Economic growth in Bhutan, a country that famously measures its wellbeing by Gross National Happiness, slowed sharply last year to six percent as tourist numbers fell, the World Bank says.
It said the insular Himalayan kingdom, sandwiched between India, Nepal and China, saw a seven-million-dollar decline in tourism income in the 2008/2009 financial year from 39 million dollars the previous year.
No reason was given for the 18-percent change, but the travel industry was affected worldwide last year by the global financial crisis.
Western visitors to Bhutan must pay a minimum of 200 dollars a day for visa and government-approved travel agency fees, a deliberate policy to promote "high value" tourism.
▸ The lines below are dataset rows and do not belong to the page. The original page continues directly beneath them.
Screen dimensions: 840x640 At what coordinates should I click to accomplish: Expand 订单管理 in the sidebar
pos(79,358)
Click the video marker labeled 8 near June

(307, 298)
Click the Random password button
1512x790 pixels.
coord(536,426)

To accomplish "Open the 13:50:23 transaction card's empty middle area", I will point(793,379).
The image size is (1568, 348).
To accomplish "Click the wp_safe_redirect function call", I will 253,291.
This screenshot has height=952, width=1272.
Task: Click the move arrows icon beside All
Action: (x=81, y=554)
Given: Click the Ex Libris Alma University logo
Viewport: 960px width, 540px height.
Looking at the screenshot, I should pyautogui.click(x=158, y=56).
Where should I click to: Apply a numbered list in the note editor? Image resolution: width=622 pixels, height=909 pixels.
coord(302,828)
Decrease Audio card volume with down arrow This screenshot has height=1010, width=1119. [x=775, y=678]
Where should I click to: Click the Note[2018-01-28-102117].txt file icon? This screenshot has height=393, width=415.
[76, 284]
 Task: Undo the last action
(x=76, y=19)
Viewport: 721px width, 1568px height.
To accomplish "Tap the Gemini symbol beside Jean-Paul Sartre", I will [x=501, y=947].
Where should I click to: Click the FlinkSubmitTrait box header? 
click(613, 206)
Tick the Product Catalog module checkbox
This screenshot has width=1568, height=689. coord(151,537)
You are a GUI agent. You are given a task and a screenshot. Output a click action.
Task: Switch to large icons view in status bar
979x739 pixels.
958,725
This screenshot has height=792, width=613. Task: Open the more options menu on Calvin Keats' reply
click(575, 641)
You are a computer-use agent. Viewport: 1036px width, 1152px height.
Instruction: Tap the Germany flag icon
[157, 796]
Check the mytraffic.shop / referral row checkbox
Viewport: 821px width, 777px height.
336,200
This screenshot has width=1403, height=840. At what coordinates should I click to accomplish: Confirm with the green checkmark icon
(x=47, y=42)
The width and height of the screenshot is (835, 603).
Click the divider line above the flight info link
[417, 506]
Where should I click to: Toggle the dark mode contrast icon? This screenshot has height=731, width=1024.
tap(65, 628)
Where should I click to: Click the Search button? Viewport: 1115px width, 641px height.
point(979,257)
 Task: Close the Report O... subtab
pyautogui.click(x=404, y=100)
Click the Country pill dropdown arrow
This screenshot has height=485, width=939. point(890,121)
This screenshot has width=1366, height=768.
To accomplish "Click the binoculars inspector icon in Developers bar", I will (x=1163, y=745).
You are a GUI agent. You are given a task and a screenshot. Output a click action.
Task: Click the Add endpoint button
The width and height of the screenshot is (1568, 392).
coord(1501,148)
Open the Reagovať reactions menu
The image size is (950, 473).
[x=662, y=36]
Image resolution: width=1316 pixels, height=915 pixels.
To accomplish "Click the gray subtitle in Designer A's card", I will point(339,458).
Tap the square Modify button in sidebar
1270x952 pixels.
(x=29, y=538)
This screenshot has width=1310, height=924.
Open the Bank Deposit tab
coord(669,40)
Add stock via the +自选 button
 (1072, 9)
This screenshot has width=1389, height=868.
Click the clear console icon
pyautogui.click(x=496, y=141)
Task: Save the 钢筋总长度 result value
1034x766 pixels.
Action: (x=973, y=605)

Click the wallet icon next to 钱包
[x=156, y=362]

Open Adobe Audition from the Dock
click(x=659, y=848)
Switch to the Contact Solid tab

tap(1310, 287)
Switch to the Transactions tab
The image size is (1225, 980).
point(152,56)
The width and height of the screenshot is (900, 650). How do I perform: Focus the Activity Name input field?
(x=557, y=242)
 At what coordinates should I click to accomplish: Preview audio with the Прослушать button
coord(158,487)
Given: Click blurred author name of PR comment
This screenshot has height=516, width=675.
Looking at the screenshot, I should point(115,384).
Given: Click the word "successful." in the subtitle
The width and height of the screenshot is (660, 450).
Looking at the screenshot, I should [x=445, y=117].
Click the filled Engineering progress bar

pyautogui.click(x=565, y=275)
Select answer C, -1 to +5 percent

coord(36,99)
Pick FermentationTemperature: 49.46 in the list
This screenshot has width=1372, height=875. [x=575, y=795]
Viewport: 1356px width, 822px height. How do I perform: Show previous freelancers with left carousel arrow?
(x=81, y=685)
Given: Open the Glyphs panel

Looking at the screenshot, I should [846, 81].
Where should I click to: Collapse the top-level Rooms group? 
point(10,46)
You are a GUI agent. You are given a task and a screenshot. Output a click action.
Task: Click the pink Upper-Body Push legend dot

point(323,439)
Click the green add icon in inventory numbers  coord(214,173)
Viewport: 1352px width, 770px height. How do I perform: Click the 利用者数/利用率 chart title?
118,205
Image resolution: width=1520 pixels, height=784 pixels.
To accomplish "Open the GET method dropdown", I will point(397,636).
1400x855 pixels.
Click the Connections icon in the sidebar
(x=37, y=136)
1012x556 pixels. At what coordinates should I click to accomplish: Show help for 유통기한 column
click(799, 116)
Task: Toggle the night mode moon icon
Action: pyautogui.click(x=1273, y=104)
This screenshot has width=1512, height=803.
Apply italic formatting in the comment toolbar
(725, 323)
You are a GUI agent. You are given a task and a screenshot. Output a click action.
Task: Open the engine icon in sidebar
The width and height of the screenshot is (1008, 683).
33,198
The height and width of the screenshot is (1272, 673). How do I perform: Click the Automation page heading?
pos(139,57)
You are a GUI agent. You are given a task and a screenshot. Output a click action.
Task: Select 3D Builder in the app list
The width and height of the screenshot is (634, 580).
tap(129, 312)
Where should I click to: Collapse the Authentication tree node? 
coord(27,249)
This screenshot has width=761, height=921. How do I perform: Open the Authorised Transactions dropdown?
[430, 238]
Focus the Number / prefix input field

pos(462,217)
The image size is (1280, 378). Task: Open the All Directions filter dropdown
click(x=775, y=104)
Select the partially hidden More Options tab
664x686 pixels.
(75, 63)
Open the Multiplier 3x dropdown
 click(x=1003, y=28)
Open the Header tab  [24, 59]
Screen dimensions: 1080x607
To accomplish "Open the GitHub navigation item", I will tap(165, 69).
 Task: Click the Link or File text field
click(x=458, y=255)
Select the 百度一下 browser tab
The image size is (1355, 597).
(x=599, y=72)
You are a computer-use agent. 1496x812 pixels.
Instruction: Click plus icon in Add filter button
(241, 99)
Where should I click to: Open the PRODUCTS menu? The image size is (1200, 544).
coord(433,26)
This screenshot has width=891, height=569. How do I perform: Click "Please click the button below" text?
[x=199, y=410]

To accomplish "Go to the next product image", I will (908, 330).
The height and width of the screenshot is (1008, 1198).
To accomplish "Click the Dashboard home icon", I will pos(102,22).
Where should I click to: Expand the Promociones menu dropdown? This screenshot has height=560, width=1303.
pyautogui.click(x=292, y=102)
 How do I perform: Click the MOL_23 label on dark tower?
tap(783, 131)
When Jigme Singye Wangchuck became king in 1972 at the age of 16 he announced the priority of his monarchy was gross national happiness (GNH), rather than increasing the limited economic measure of GDP.
However growth measured by gross domestic product (GDP) in 2008/2009 slowed to 6.0 percent from 11-14 percent the previous two years, the World Bank said in an economic outlook report for Bhutan published on Tuesday.
The Washington-based lender also estimated Bhutan, which held its first parliamentary elections two years ago, suffered losses of 67 million dollars due to an earthquake and cyclone last year.
The World Bank estimated Bhutan's GDP in 2008 at 1.3 billion dollars.